Quantum Cognition: The possibility of processing with nuclear spins in the brain
arXiv:1508.05929
Abstract
The possibility that quantum processing with nuclear spins might be operative in the brain is proposed and then explored. Phosphorus is identified as the unique biological element with a nuclear spin that can serve as a qubit for such putative quantum processing - a neural qubit - while the phosphate ion is the only possible qubit-transporter. We identify the "Posner molecule", $\text{Ca}_9 (\text{PO}_4)_6$, as the unique molecule that can protect the neural qubits on very long times and thereby serve as a (working) quantum-memory. A central requirement for quantum-processing is quantum entanglement.

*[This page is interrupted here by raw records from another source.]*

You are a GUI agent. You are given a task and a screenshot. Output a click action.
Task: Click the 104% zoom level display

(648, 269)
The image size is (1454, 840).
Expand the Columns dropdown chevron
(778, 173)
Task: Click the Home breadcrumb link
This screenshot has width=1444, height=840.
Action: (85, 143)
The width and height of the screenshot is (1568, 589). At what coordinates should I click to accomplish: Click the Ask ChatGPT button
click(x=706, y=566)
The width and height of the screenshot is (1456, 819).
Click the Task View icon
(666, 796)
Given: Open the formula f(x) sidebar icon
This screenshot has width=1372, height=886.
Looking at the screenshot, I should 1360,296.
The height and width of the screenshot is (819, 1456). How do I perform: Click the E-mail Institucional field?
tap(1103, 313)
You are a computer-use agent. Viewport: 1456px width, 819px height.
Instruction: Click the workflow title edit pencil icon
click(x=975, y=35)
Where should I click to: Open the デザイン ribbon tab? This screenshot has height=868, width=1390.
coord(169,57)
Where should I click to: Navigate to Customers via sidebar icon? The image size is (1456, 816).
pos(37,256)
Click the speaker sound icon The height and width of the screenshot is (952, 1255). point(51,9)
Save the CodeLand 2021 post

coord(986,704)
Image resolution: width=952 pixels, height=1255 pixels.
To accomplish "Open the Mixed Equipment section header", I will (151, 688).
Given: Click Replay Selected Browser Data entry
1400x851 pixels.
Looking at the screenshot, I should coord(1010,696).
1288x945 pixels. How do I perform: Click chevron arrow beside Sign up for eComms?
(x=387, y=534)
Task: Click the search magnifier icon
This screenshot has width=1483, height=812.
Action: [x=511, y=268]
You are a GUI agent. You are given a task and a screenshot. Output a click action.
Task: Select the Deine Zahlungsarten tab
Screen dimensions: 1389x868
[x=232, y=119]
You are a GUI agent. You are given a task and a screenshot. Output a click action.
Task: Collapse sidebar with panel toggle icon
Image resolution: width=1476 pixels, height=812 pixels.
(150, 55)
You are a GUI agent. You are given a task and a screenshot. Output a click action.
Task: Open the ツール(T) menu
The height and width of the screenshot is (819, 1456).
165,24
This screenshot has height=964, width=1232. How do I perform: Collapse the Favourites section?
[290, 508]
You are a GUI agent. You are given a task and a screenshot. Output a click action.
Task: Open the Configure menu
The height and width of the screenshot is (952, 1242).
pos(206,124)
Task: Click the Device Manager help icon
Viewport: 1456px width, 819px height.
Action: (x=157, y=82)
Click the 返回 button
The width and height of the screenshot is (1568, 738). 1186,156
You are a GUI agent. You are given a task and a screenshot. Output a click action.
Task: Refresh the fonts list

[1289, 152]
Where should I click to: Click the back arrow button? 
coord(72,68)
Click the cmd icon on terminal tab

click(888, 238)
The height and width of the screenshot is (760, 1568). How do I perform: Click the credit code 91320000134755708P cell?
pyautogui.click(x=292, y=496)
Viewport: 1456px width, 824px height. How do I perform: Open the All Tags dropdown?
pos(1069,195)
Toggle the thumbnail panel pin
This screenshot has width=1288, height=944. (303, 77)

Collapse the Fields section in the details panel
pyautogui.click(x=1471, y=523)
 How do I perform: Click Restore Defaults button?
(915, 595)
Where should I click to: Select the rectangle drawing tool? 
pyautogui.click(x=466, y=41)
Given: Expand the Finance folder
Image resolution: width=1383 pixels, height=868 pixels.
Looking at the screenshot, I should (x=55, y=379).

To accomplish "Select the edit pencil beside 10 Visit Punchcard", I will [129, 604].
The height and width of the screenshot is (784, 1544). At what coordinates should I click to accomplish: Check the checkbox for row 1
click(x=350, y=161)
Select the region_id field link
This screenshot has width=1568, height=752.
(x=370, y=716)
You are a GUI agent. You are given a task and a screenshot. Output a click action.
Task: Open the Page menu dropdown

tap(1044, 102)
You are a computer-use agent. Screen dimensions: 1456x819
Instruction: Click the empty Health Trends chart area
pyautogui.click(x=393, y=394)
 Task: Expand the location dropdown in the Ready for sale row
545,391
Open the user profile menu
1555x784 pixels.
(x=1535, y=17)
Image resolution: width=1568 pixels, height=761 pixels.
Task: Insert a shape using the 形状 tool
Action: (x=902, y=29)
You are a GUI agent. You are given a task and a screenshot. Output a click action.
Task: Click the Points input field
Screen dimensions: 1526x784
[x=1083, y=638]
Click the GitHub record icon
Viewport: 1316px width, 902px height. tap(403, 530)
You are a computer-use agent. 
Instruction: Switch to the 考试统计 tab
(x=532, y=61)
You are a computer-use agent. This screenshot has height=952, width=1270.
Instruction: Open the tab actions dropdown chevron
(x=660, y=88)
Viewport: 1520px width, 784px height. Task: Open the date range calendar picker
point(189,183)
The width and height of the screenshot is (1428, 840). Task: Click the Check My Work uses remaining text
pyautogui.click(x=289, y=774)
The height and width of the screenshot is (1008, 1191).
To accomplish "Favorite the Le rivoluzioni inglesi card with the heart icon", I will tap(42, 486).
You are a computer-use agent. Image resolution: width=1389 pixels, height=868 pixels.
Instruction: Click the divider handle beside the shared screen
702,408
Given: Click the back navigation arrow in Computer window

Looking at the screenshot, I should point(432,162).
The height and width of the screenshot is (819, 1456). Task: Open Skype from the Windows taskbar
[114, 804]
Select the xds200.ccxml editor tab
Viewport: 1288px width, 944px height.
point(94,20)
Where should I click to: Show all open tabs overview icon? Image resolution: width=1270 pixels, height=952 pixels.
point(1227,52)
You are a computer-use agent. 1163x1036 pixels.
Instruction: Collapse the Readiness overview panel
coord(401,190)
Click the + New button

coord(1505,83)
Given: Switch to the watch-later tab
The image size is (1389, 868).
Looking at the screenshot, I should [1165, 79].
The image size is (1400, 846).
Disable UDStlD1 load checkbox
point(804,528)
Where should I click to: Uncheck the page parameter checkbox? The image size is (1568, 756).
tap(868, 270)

It is argued that the enzyme catalyzed chemical reaction which breaks a pyrophosphate ion into two phosphate ions can quantum entangle pairs of qubits. Posner molecules, formed by binding such phosphate pairs with extracellular calcium ions, will inherit the nuclear spin entanglement. A mechanism for transporting Posner molecules into presynaptic neurons during a "kiss and run" exocytosis, which releases neurotransmitters into the synaptic cleft, is proposed. Quantum measurements can occur when a pair of Posner molecules chemically bind and subsequently melt, releasing a shower of intra-cellular calcium ions that can trigger further neurotransmitter release and enhance the probability of post-synaptic neuron firing. Multiple entangled Posner molecules, triggering non-local quantum correlations of neuron firing rates, would provide the key mechanism for neural quantum processing. Implications, both in vitro and in vivo, are briefly mentioned.